Explaining Remedies and Closing the Award - Chapter 14 - The Reasoned Arbitration Award in the United States: Its Promise, Problems, Preparation and Preservation
John Burritt McArthur has been serving as an arbitrator since 1994. He has 23 years of experience as an arbitrator, 34 years as a trial lawyer in state and federal courts around the country, and is licensed to practice in Texas, California, and Alaska as well as in a variety of federal courts. He was a Partner at Susman Godfrey LLP, worked for Hosie McArthur LLP for several years, and today has a solo practice that combines arbitration practice with complex commercial trials. He has major litigation and arbitrator experience in five main areas: Energy, Oil and Gas, Electricity; Contract and Tort Business Disputes, including UCC Disputes; Antitrust; Investment Disputes, Fiduciary and Joint Venture Claims, Securities and Insurance. Mr. McArthur's broad work experience is equally suited to business and commercial arbitrations. He has represented plaintiffs and defendants in large, often highly technical commercial cases throughout his career. He has handled federal and state court cases, arbitrations, cases in MDL proceedings and class actions. His clients have ranged from some of the world's largest corporations, including Aetna and British Petroleum, to Alaska native corporations, States, individuals and small businesses. Mr. McArthur has been acknowledged for his litigation experience by his peers. He is currently chair of the LCA's International Institute on Natural Resources, Energy and Environmental Law. He has long held an "av" rating from Martindale-Hubbell. He is a member of the Million-Dollar and Multi-Million-Dollar Advocates Forum. He has published dozens of articles on legal issues, including on energy issues, arbitration, case management, various aspects of deregulation, and antitrust. He has also served as an expert in energy cases.
A statement of his arbitration philosophy can be found at http://www.johnmcarthurlaw.com/arbitration.htmz.
Chapters Nine–Fourteen: How to write a reasoned award. The six chapters in Part Three, the book’s longest section, discuss how to write reasoned awards. They are written primarily, of course, for arbitrators. Because these chapters propose standards for writing adequately reasoned versions of the award’s various sections, they can also assist parties and their counsel when they are considering challenging awards for lack of reasons, or considering defending them against such attacks. The chapters should help courts weighing the merit of attacks that claim the award needed to say more than it did as well.

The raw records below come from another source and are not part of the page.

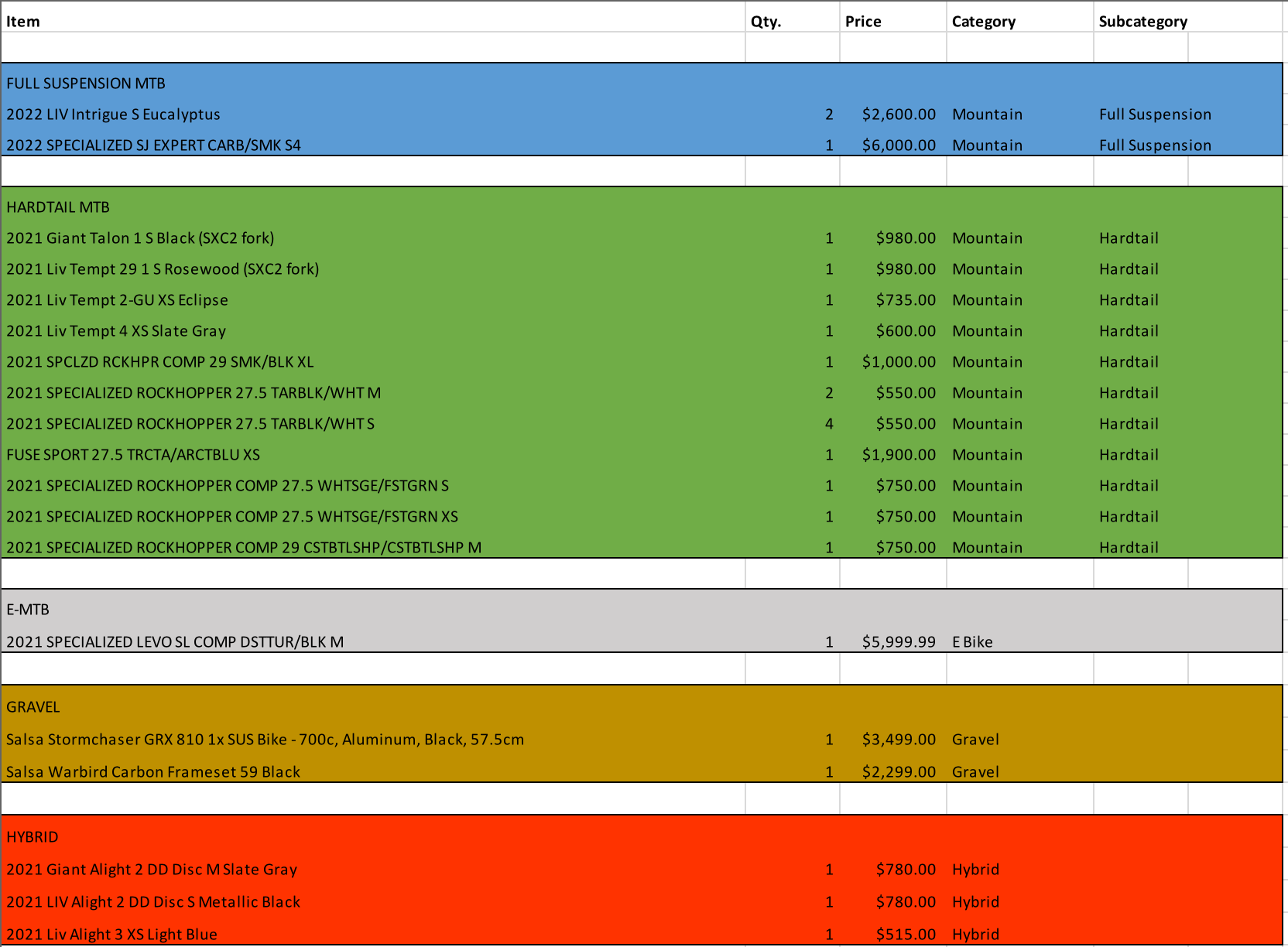This screenshot has width=1288, height=947.
Task: Click the 2021 Giant Talon 1 S Black item
Action: click(140, 238)
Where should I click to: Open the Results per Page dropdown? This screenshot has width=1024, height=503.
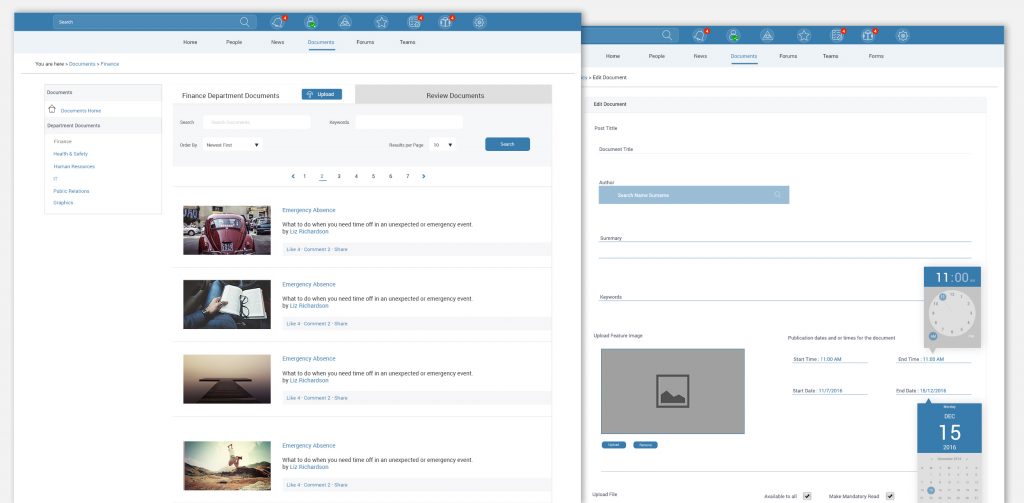click(x=442, y=145)
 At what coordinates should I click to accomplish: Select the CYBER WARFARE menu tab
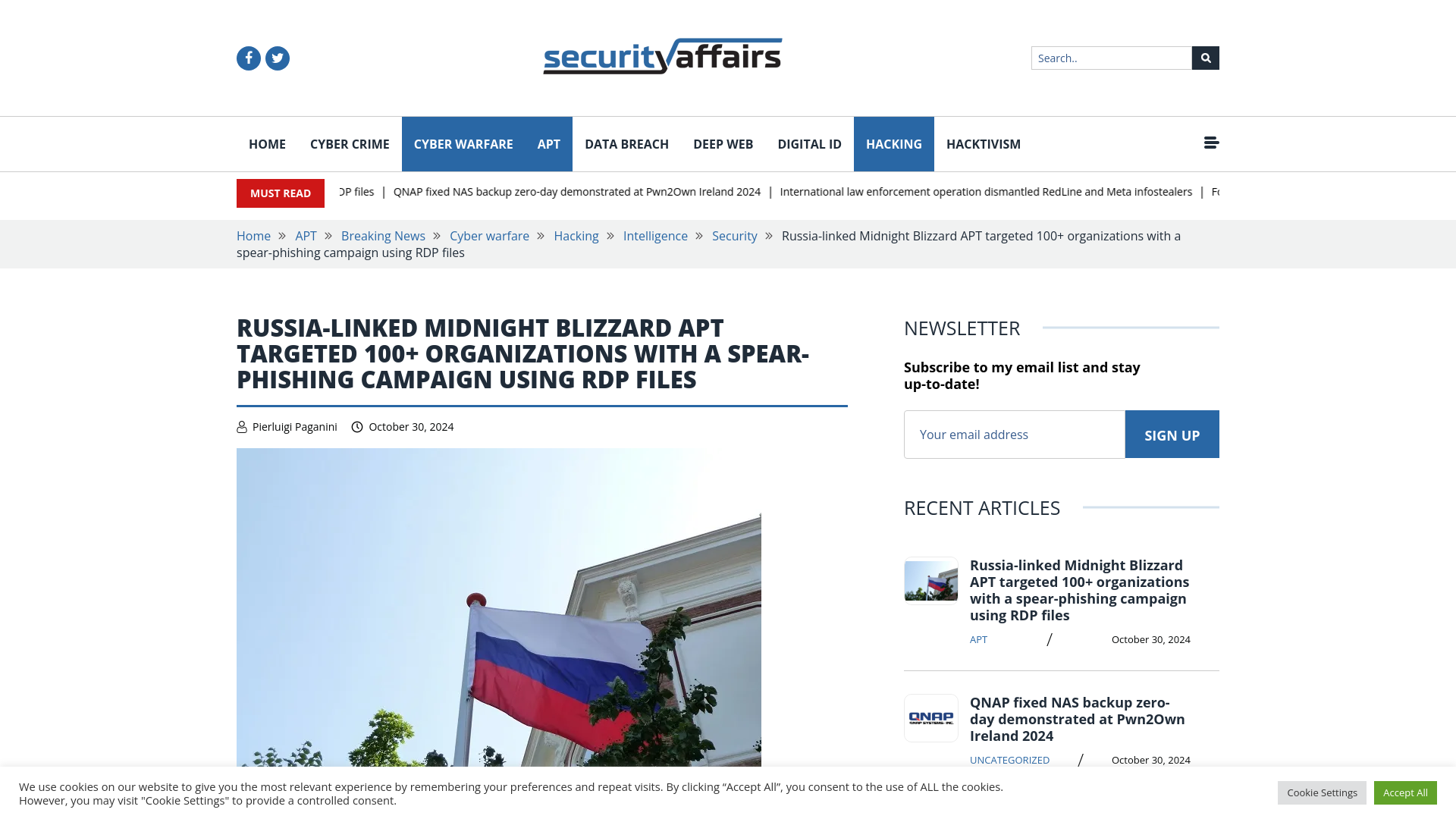463,144
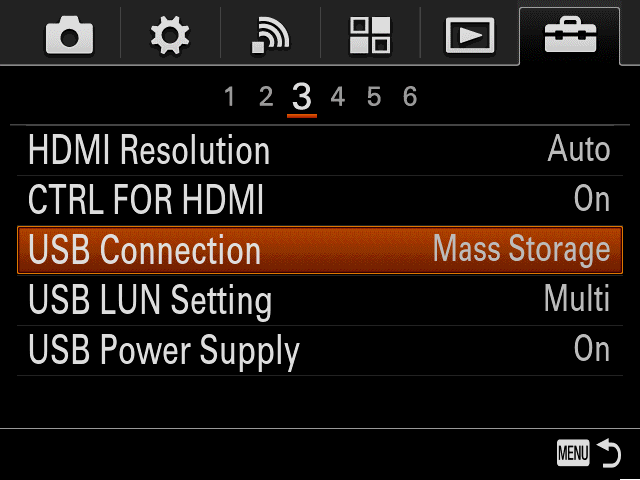Select the USB Connection menu row
640x480 pixels.
[x=320, y=250]
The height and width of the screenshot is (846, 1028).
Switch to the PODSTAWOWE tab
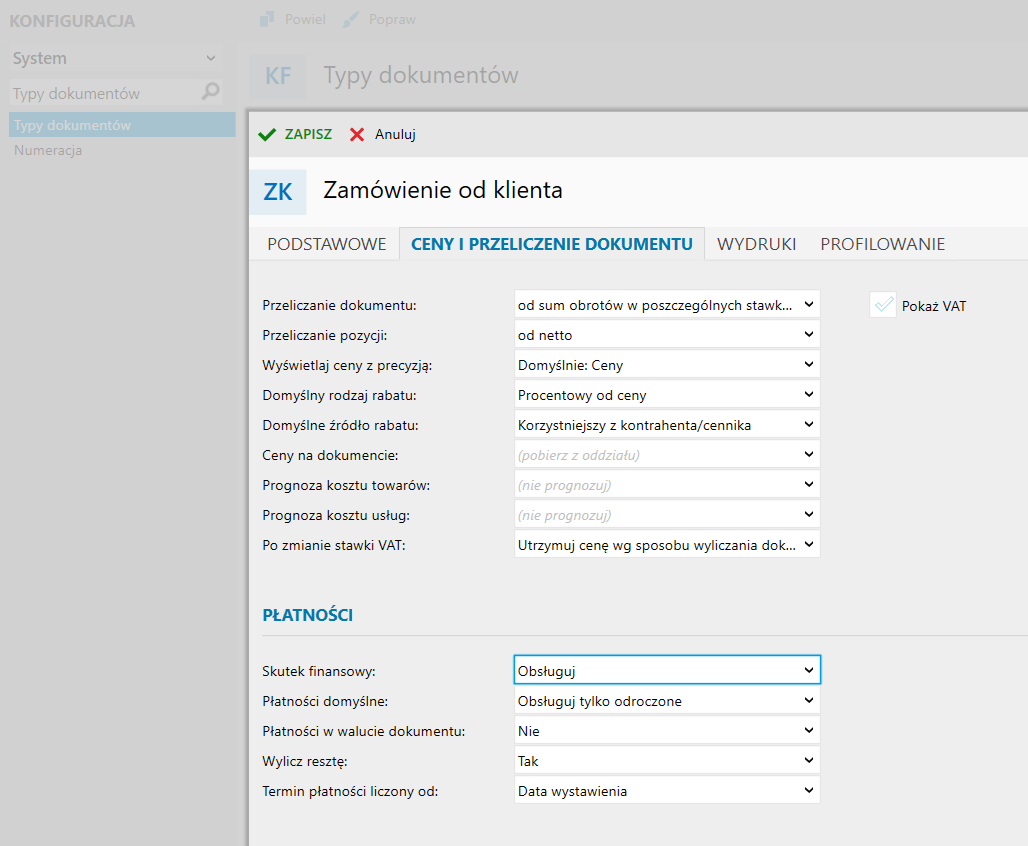pos(326,244)
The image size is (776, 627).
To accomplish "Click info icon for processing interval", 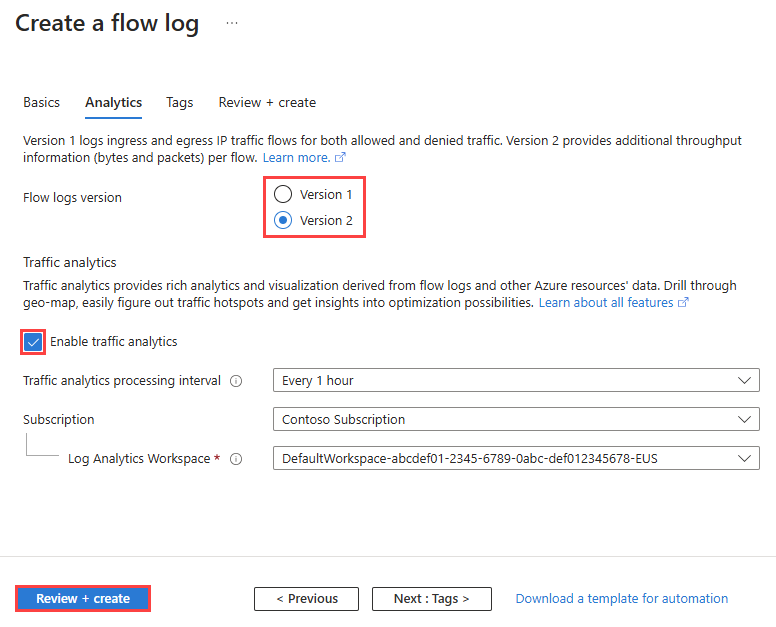I will click(236, 381).
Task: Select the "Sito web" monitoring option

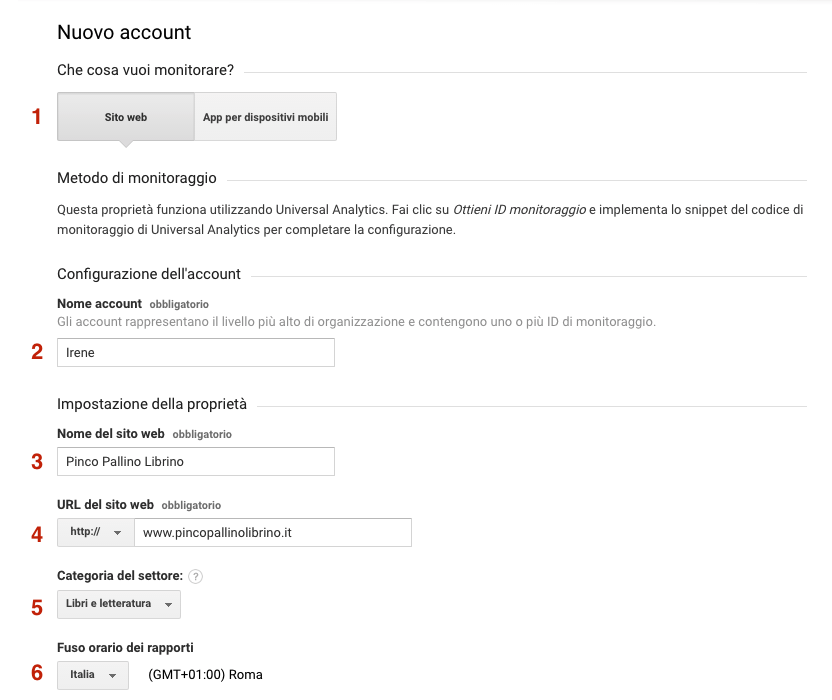Action: pyautogui.click(x=124, y=116)
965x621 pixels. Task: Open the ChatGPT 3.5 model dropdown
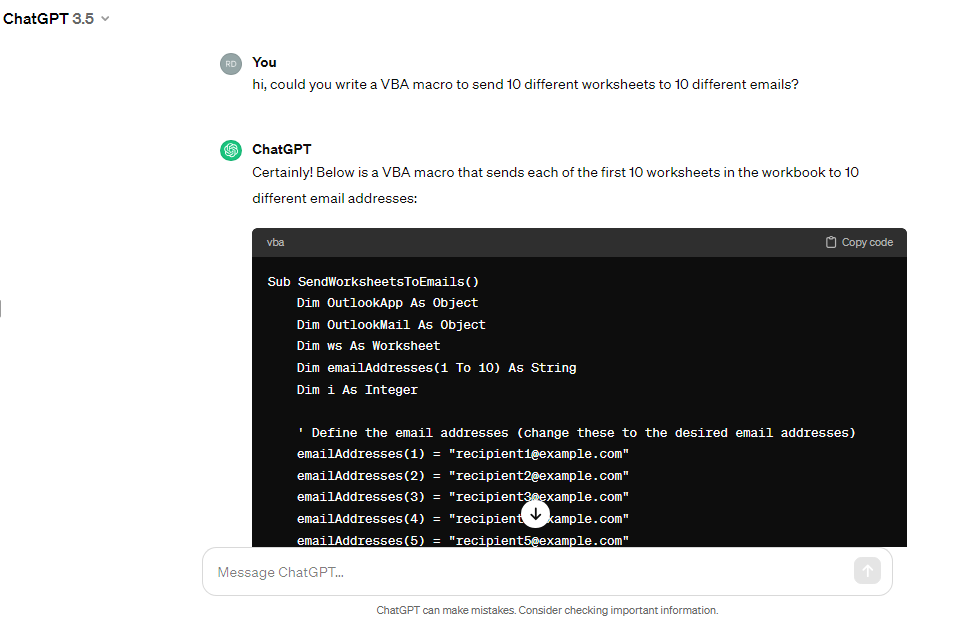click(56, 18)
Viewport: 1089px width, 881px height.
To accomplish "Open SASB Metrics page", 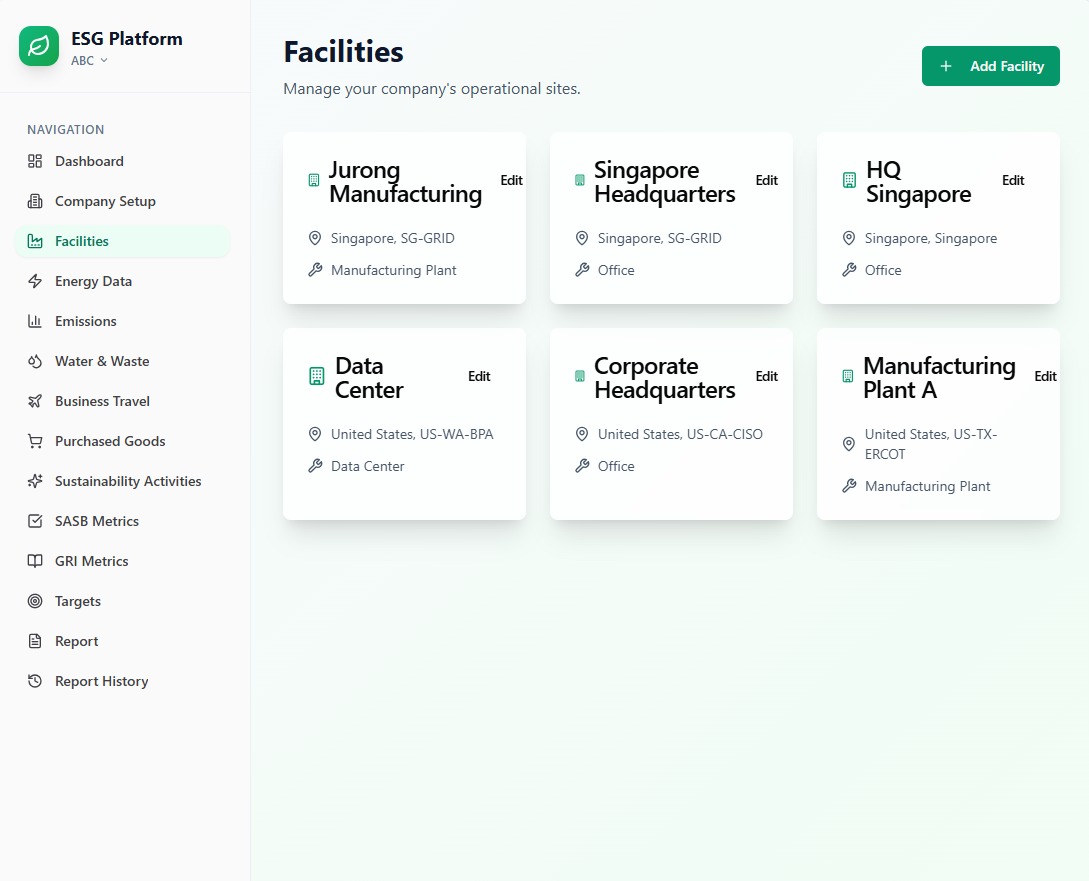I will click(x=96, y=521).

Chapter Fourteen turns to picking remedies, an often sloppy part of awards because too many arbitrators think they have unbounded remedial powers via the “power to do equity,” or perhaps just run out of steam by the time they reach damages. That last “how to” chapter closes by explaining how to adequately end an award.
from Chapter 14. Explaining Remedies and Closing the Award
Most legal disputes, whether filed in court or in arbitration, focus on liability. The bulk of the evidence usually concerns liability. Not surprisingly, then, the discussion in Chapters Nine through Fourteen on the building blocks of reasoned awards has focused primarily upon liability – explaining the decisions made on claims, counterclaims, and defenses – and not remedies. This chapter discusses remedies and finalizing the award.
When a party establishes liability, the appropriate remedy can be obvious and noncontroversial. If you breached a contract, the measure of the contract expectancy may flow naturally and obviously from the contract promises. If you breached a contract to sell something, for instance, you likely owe specific performance or the value of the undelivered goods or services. If you made false representations – lied to someone – and your false and misleading statements persuaded them to buy 1000 shares of stock, you may need to compensate them for the sometimes easily measured loss, but sometimes very hard to estimate loss, of getting shares in an entity not at all like the one promised. Or you may be ordered to take the stock back and repay what you received for the stock, rescinding the deal you fraudulently induced.
In other cases, damages and other remedies are much disputed and determining them is complex. Frequently, experts are required to transform core facts into an appropriate measure of recovery.
The closing portions of awards too often exude a sense that the arbitrators exhausted themselves by deciding who won and, by the time they got to remedies, had too little energy to explain much about the remedies. Or, perhaps, they reflect the principle oft-cited in cases and treatises, and stated in the Revised Uniform Arbitration Act (RUAA) that arbitrators can decide on remedies outside of the law; even the major provider rules give arbitrators broad power to do equity on remedies. After all, even the Supreme Court has held, in reversing a vacatur, that the arbitrator “is to bring his informed judgment to bear in order to reach a fair solution to a problem. This is especially true when it comes to formulating remedies.”